## Instructions for the task
Repeat the records in full, exactly.

## Record extracts
▽
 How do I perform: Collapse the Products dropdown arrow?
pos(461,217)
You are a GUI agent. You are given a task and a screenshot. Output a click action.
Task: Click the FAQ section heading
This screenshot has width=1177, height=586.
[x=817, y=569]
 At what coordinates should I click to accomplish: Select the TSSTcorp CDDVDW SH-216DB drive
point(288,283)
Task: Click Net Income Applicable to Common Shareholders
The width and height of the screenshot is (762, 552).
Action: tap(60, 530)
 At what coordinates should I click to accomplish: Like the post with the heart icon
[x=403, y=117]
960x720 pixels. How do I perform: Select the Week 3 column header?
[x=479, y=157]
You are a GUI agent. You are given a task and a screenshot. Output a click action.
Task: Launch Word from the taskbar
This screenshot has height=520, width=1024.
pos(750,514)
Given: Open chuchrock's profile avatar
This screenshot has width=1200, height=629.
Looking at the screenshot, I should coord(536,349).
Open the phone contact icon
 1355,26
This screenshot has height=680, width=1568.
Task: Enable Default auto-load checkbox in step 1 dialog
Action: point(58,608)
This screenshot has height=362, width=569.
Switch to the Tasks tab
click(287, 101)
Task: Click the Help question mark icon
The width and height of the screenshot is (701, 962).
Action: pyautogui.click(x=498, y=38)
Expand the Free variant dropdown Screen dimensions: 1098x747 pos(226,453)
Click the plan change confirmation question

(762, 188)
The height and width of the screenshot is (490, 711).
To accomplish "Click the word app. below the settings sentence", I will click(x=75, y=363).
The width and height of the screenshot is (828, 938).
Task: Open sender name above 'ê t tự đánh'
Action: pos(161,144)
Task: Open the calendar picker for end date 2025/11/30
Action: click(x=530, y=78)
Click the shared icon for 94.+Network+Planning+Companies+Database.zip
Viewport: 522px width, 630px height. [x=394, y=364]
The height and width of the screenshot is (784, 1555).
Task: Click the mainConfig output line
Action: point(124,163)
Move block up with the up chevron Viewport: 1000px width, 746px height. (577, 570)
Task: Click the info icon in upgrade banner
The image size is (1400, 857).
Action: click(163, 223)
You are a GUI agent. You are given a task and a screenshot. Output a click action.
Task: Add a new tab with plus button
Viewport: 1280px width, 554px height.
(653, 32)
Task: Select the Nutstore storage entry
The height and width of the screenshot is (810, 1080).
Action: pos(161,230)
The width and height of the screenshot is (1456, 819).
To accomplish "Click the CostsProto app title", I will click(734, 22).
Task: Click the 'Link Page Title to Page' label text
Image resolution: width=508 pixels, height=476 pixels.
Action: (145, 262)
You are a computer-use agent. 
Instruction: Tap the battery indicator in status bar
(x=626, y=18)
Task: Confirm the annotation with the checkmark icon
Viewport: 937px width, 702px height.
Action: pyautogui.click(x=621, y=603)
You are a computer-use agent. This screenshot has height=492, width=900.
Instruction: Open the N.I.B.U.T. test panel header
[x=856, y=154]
△
## Exercise output
 How do I perform: Collapse the Products dropdown arrow?
pos(461,217)
You are a GUI agent. You are given a task and a screenshot. Output a click action.
Task: Click the FAQ section heading
This screenshot has width=1177, height=586.
[x=817, y=569]
 At what coordinates should I click to accomplish: Select the TSSTcorp CDDVDW SH-216DB drive
point(288,283)
Task: Click Net Income Applicable to Common Shareholders
The width and height of the screenshot is (762, 552).
Action: tap(60, 530)
 At what coordinates should I click to accomplish: Like the post with the heart icon
[x=403, y=117]
960x720 pixels. How do I perform: Select the Week 3 column header?
[x=479, y=157]
You are a GUI agent. You are given a task and a screenshot. Output a click action.
Task: Launch Word from the taskbar
This screenshot has height=520, width=1024.
pos(750,514)
Given: Open chuchrock's profile avatar
This screenshot has width=1200, height=629.
Looking at the screenshot, I should coord(536,349).
Open the phone contact icon
 1355,26
This screenshot has height=680, width=1568.
Task: Enable Default auto-load checkbox in step 1 dialog
Action: point(58,608)
This screenshot has height=362, width=569.
Switch to the Tasks tab
click(287, 101)
Task: Click the Help question mark icon
The width and height of the screenshot is (701, 962).
Action: pyautogui.click(x=498, y=38)
Expand the Free variant dropdown Screen dimensions: 1098x747 pos(226,453)
Click the plan change confirmation question

(762, 188)
The height and width of the screenshot is (490, 711).
To accomplish "Click the word app. below the settings sentence", I will click(x=75, y=363).
The width and height of the screenshot is (828, 938).
Task: Open sender name above 'ê t tự đánh'
Action: pos(161,144)
Task: Open the calendar picker for end date 2025/11/30
Action: click(x=530, y=78)
Click the shared icon for 94.+Network+Planning+Companies+Database.zip
Viewport: 522px width, 630px height. [x=394, y=364]
The height and width of the screenshot is (784, 1555).
Task: Click the mainConfig output line
Action: point(124,163)
Move block up with the up chevron Viewport: 1000px width, 746px height. (577, 570)
Task: Click the info icon in upgrade banner
The image size is (1400, 857).
Action: click(163, 223)
You are a GUI agent. You are given a task and a screenshot. Output a click action.
Task: Add a new tab with plus button
Viewport: 1280px width, 554px height.
(653, 32)
Task: Select the Nutstore storage entry
The height and width of the screenshot is (810, 1080).
Action: pos(161,230)
The width and height of the screenshot is (1456, 819).
To accomplish "Click the CostsProto app title", I will click(734, 22).
Task: Click the 'Link Page Title to Page' label text
Image resolution: width=508 pixels, height=476 pixels.
Action: (145, 262)
You are a computer-use agent. 
Instruction: Tap the battery indicator in status bar
(x=626, y=18)
Task: Confirm the annotation with the checkmark icon
Viewport: 937px width, 702px height.
Action: pyautogui.click(x=621, y=603)
You are a computer-use agent. This screenshot has height=492, width=900.
Instruction: Open the N.I.B.U.T. test panel header
[x=856, y=154]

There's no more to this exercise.